*Kaynaktan alıntı*.

....................

Rahman ve Rahim olan Allah (c.c.), insanı çift olarak yarattı. Hayat zorluklarının üstesinden birlikte gelsinler diye birbirilerine muhtaç bıraktı, biri olmazsa diğeri yarım kaldı. Kadında zarafet sıfatı öne çıktı, erkeğe ise merhamet çok yakıştı. Dünya, insana; insan yine insana emanet edildi.
Varlığı sevgi ile yaratan, önce rahmet ve merhamet sıfatlarıyla kendini bize tanıtan Rabbimiz ne yücedir. O, bu sevginin yansımalarını kullarının gönüllerinde de var etmiş ve böylece insanlar birbirlerine yakınlık duymuşlardır.
Bu yakınlık karşılıklı güven esasına dayandığında kişiler huzurlu ve mutlu olmuşlar, güven zedelendiğinde ise bunalımlara varan yıkımlar yaşamışlardır.

....................

*Gösterilen bilgiler*.

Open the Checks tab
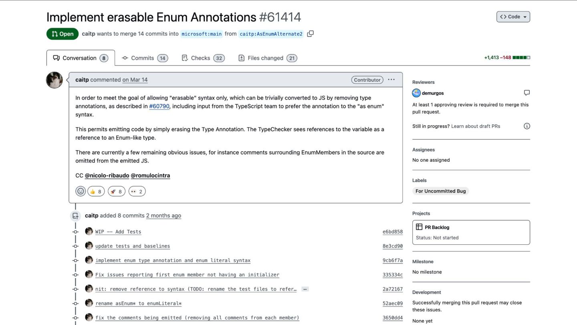This screenshot has height=325, width=577. click(x=202, y=58)

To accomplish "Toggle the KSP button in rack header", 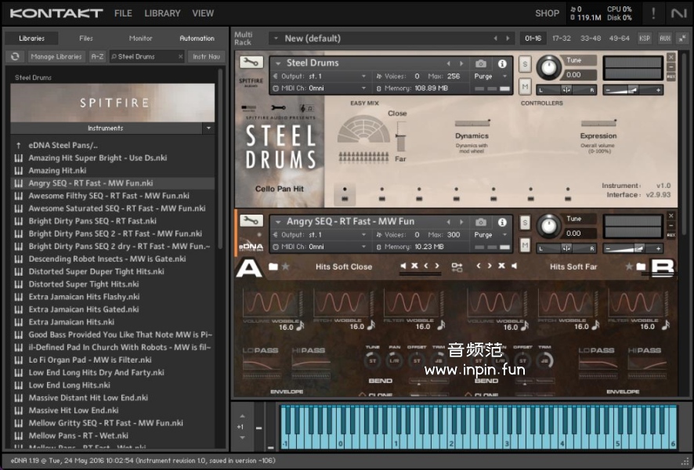I will [644, 38].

....................

*Kısa görev*. Yukarıdaki merhamet ve güven konulu metinde "Rahman ve Rahim" sözcüklerini içeren ifadeyle açılıp "insana emanet edildi." ile kapanan kısmı kelimesi kelimesine aktarır mısın?

*Yazılı cevap*.
Rahman ve Rahim olan Allah (c.c.), insanı çift olarak yarattı. Hayat zorluklarının üstesinden birlikte gelsinler diye birbirilerine muhtaç bıraktı, biri olmazsa diğeri yarım kaldı. Kadında zarafet sıfatı öne çıktı, erkeğe ise merhamet çok yakıştı. Dünya, insana; insan yine insana emanet edildi.